(Work to complete):
Send back every line of the data exactly.

(Provided records):

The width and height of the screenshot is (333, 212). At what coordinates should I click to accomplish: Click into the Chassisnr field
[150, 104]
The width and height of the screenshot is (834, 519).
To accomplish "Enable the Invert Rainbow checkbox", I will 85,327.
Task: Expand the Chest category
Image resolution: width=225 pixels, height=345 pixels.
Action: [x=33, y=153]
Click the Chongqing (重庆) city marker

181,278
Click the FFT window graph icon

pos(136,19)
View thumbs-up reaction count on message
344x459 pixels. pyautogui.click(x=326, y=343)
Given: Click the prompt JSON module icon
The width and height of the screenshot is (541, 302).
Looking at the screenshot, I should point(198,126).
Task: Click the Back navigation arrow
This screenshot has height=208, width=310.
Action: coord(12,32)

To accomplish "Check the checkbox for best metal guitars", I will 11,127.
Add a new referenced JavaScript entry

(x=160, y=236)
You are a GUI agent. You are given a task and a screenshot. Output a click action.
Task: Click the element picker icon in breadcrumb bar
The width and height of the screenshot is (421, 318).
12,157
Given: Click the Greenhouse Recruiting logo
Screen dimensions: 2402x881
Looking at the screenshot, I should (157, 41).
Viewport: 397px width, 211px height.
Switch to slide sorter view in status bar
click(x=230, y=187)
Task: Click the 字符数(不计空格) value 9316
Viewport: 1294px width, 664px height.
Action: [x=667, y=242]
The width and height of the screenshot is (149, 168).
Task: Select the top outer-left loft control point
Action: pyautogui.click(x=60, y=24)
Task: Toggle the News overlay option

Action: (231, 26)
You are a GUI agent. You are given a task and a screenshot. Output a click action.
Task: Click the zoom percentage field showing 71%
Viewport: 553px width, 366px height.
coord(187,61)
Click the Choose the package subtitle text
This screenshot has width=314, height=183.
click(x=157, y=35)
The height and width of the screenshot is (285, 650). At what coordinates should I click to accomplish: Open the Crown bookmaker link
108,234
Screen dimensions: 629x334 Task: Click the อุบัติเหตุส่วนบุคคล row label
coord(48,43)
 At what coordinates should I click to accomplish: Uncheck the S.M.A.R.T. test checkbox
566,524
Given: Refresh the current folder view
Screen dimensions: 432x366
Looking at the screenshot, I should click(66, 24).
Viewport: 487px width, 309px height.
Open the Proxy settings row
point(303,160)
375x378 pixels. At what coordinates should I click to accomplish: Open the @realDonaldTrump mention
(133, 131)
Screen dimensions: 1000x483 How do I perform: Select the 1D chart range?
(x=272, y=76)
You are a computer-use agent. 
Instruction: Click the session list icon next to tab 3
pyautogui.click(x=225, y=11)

(Result for this task):
The width and height of the screenshot is (333, 212). At what coordinates should I click to accomplish: Click into the Chassisnr field
[150, 104]
The width and height of the screenshot is (834, 519).
To accomplish "Enable the Invert Rainbow checkbox", I will 85,327.
Task: Expand the Chest category
Image resolution: width=225 pixels, height=345 pixels.
Action: [x=33, y=153]
Click the Chongqing (重庆) city marker

181,278
Click the FFT window graph icon

pos(136,19)
View thumbs-up reaction count on message
344x459 pixels. pyautogui.click(x=326, y=343)
Given: Click the prompt JSON module icon
The width and height of the screenshot is (541, 302).
Looking at the screenshot, I should point(198,126).
Task: Click the Back navigation arrow
This screenshot has height=208, width=310.
Action: coord(12,32)

To accomplish "Check the checkbox for best metal guitars", I will 11,127.
Add a new referenced JavaScript entry

(x=160, y=236)
You are a GUI agent. You are given a task and a screenshot. Output a click action.
Task: Click the element picker icon in breadcrumb bar
The width and height of the screenshot is (421, 318).
12,157
Given: Click the Greenhouse Recruiting logo
Screen dimensions: 2402x881
Looking at the screenshot, I should (157, 41).
Viewport: 397px width, 211px height.
Switch to slide sorter view in status bar
click(x=230, y=187)
Task: Click the 字符数(不计空格) value 9316
Viewport: 1294px width, 664px height.
Action: [x=667, y=242]
The width and height of the screenshot is (149, 168).
Task: Select the top outer-left loft control point
Action: pyautogui.click(x=60, y=24)
Task: Toggle the News overlay option

Action: (231, 26)
You are a GUI agent. You are given a task and a screenshot. Output a click action.
Task: Click the zoom percentage field showing 71%
Viewport: 553px width, 366px height.
coord(187,61)
Click the Choose the package subtitle text
This screenshot has width=314, height=183.
click(x=157, y=35)
The height and width of the screenshot is (285, 650). At what coordinates should I click to accomplish: Open the Crown bookmaker link
108,234
Screen dimensions: 629x334 Task: Click the อุบัติเหตุส่วนบุคคล row label
coord(48,43)
 At what coordinates should I click to accomplish: Uncheck the S.M.A.R.T. test checkbox
566,524
Given: Refresh the current folder view
Screen dimensions: 432x366
Looking at the screenshot, I should click(66, 24).
Viewport: 487px width, 309px height.
Open the Proxy settings row
point(303,160)
375x378 pixels. At what coordinates should I click to accomplish: Open the @realDonaldTrump mention
(133, 131)
Screen dimensions: 1000x483 How do I perform: Select the 1D chart range?
(x=272, y=76)
You are a computer-use agent. 
Instruction: Click the session list icon next to tab 3
pyautogui.click(x=225, y=11)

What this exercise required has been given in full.